Education

Bill to highlight MLK’s strategies in schools advances

March 22, 2023

Ray Carter

Legislation requiring that Oklahoma students be provided an opportunity to learn about the principles Martin Luther King, Jr., relied on during the civil-rights era has passed out of the Oklahoma House of Representatives.

“It focuses on things that our young people need to hear about,” said state Rep. Mark Lepak, R-Claremore. “The five pillars of the course are freedom, perseverance, hope, justice and conscience. It takes an analytical look at what Dr. King did, how he went about it.”

House Bill 1397, by Lepak, requires that the state provide Oklahoma public schools with curriculum that can be taught as a stand-alone unit of instruction or incorporated into existing courses. The lessons would focus on “the events of the civil rights movement from 1954 to 1968, the natural law and natural rights principles that the Rev. Dr. Martin Luther King, Jr., drew from that informed his leadership of the civil rights movement, and the tactics and strategies of nonviolent resistance that he championed in response to the Jim Crow laws of that era.”

The legislation states, “One of the universal lessons of the civil rights era is that hatred on the basis of immutable characteristics, including not just race or ethnicity, but also characteristics such as nationality, religious belief, disability, or sex, can overtake any nation or society, leading to profound injustice.”

HB 1397 also declares that the “study of this material is a reaffirmation of the commitment of the people of this state to reject bigotry, to champion equal protection under the law as a foundational principle of our Republic, and to act in opposition to injustice wherever it may occur.”

The bill drew vocal opposition from legislators who derided the lessons as “whitewashed” history and “indoctrination.”

“We are trying to take curriculum out of schools and we’re trying to replace it with a whitewashed version of very difficult fights that people in our country have had, that people in our state have had,” said state Rep. Forrest Bennett, D-Oklahoma City.

“Vote no on this,” said state Rep. Regina Goodwin, D-Tulsa. “Whitewashing history ain’t gonna get it.”

State Rep. Jacob Rosecrants, D-Norman, called the program an “alternate version of history” and suggested it is “indoctrination.”

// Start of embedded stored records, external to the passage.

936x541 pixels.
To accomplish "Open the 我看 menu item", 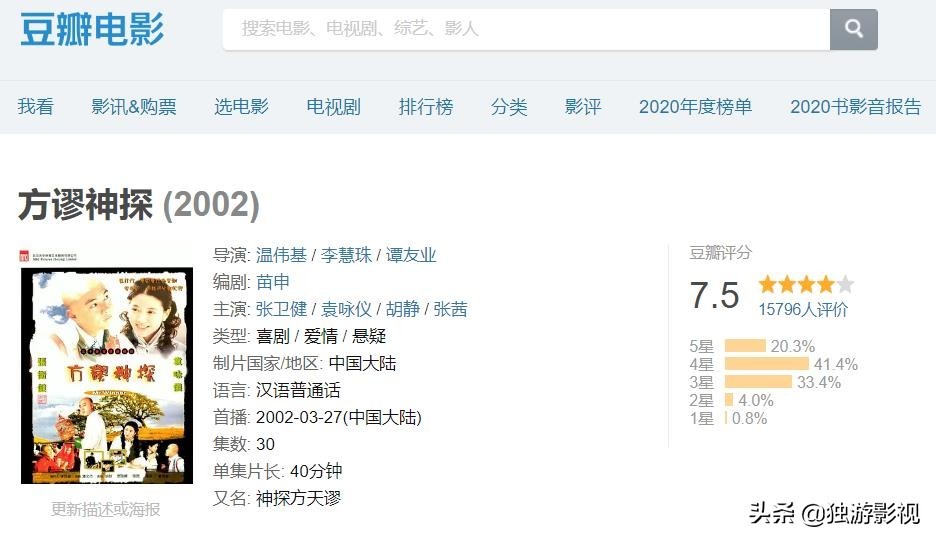I will 35,107.
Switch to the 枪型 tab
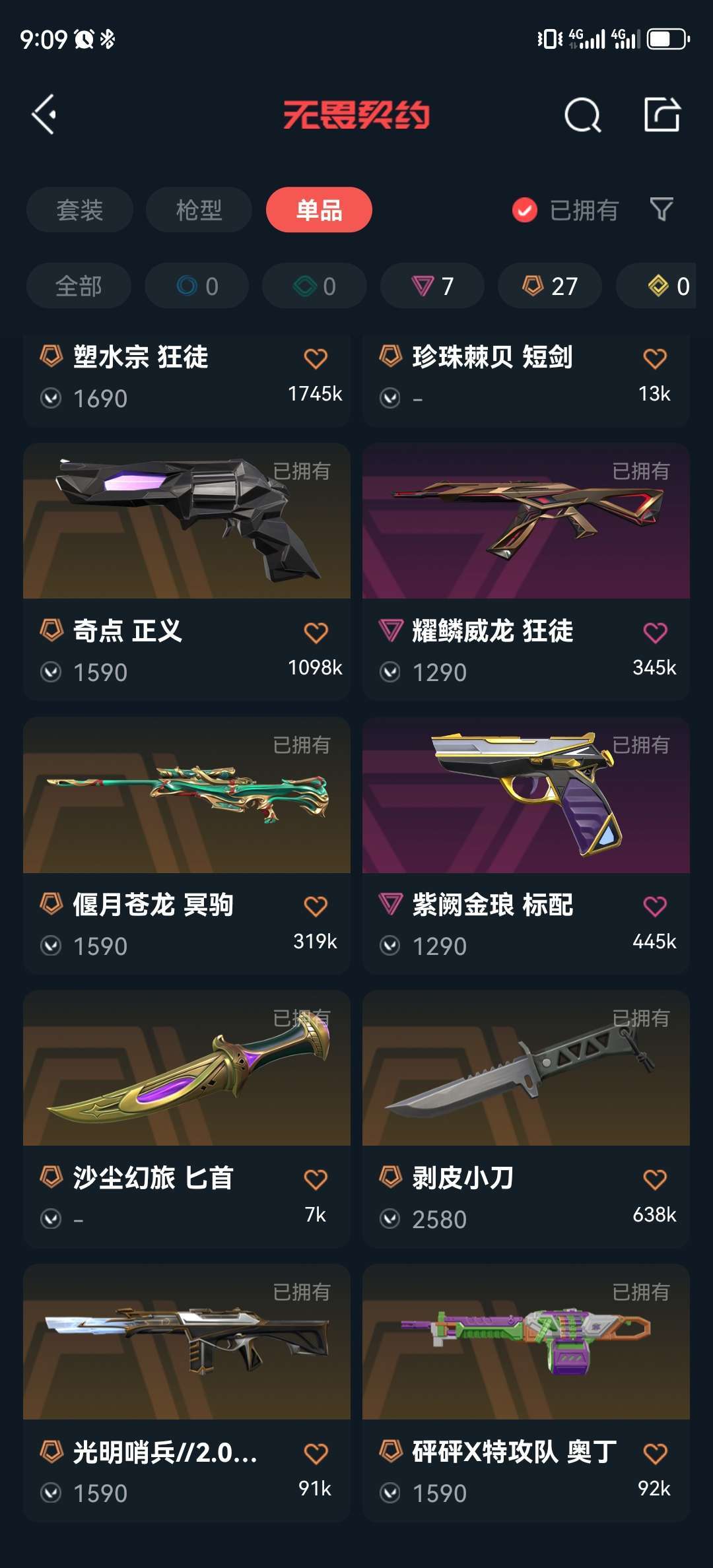Screen dimensions: 713x1568 [199, 210]
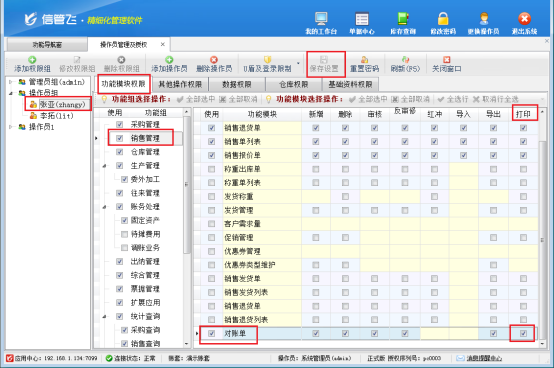Image resolution: width=554 pixels, height=368 pixels.
Task: Toggle 采购管理 function group checkbox
Action: coord(119,124)
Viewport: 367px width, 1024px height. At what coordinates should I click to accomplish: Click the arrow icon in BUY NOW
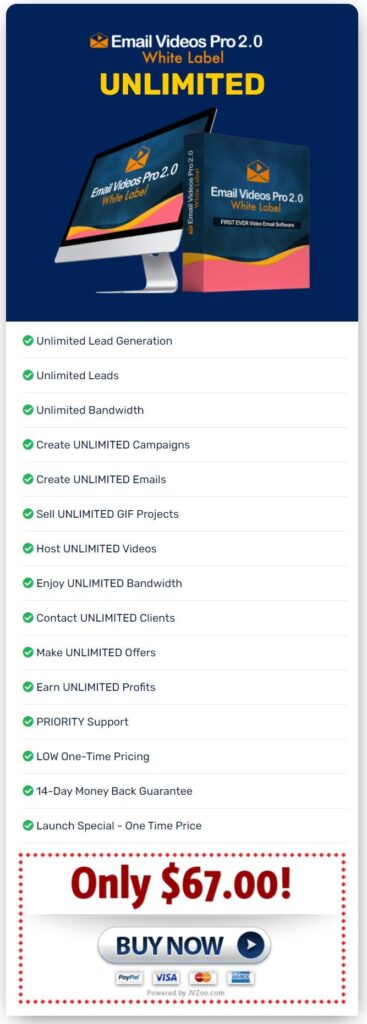tap(250, 944)
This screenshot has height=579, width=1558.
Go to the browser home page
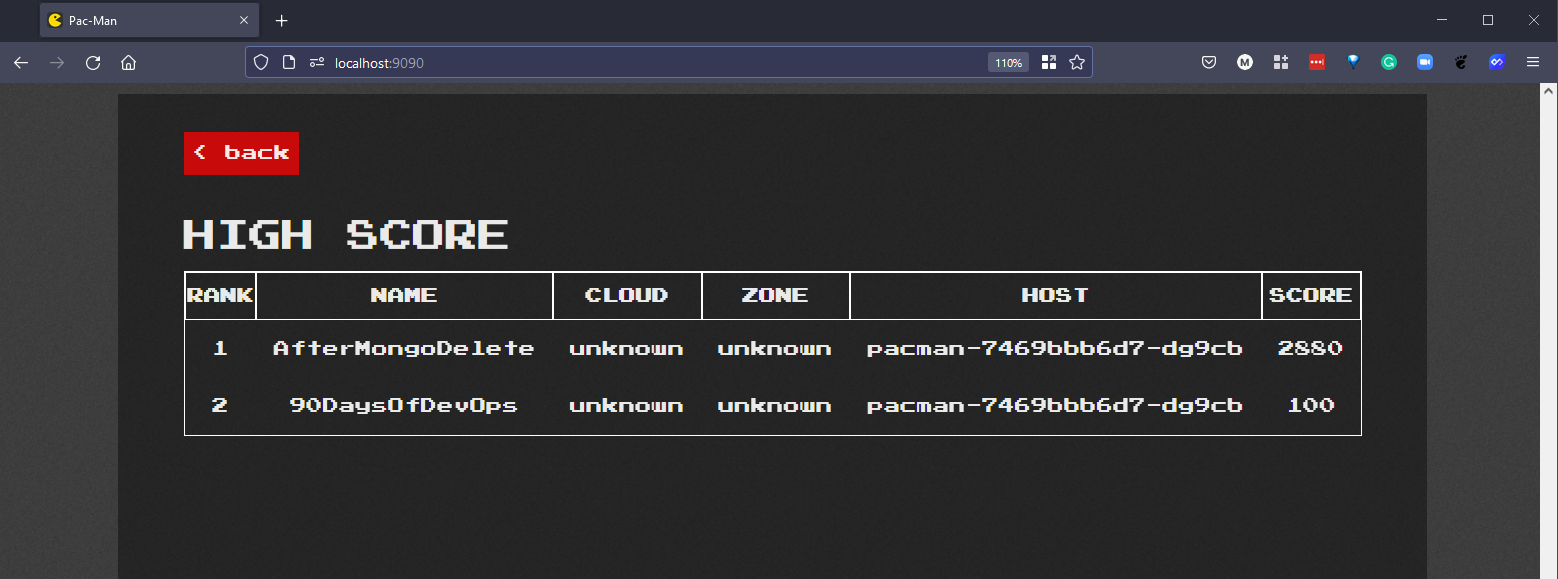[128, 62]
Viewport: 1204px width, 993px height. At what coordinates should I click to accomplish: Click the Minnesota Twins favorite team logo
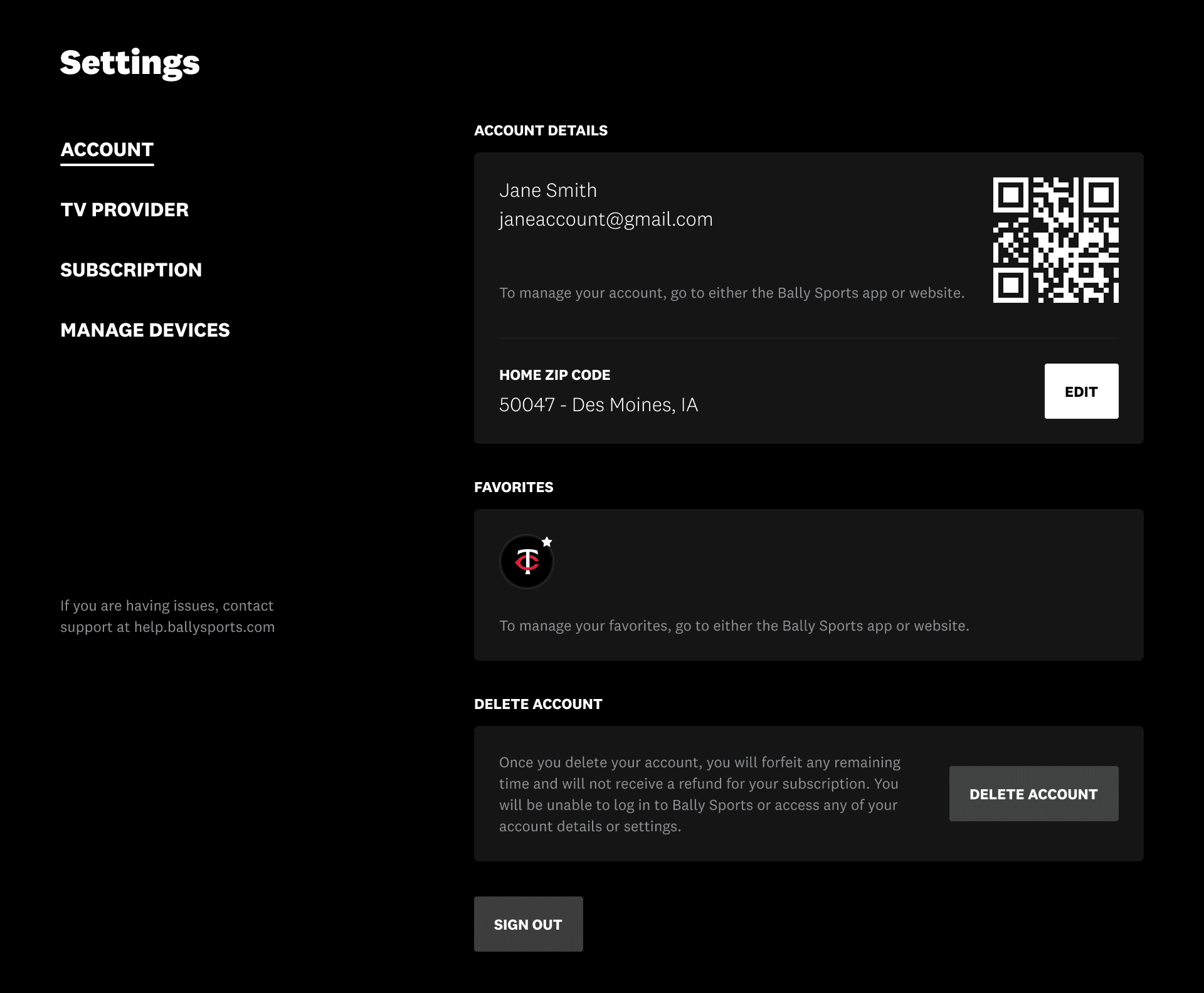point(526,562)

Opponents also said the lessons might leave students believing all civil-rights problems have been addressed.

“The reality that we’re dealing with today is that there is still significant inequality,” said state Rep. Meloyde Blancett, D-Tulsa. “There is still significant prejudice that occurs. It’s now covert as opposed to overt because of political correctness.”

“The same profound dilemmas of systemic racism, of injustice, of discrimination against the marginalized continue, mister speaker, right to this very day,” said state Rep. John Waldron, D-Tulsa. “They (students) would understand that most fundamental lesson of American history is that the past is not dead; it’s not even past, that we do not, mister speaker, owe a debt to a past generation that solved the problems of systemic racism, of profound injustice. They addressed the problems of a time, mister speaker, and they left to us problems of our time.”

However, Lepak noted the course would highlight ways for students to effectively advocate for change and discourage people from resorting to violence and riots. He said the program has been endorsed by two of King’s contemporaries who were active in the civil-rights movement in the 1960s.

“His message transcended our differences,” Lepak said. “I think that’s the point of the course. We have a lot more in common than not. And the more we emphasize the things we do not have in common as the primary identification of who we are, the more divisive we’ll be in this country.”

HB 1397 passed the Oklahoma House of Representatives on a 55-42 vote. It now proceeds to the Oklahoma Senate.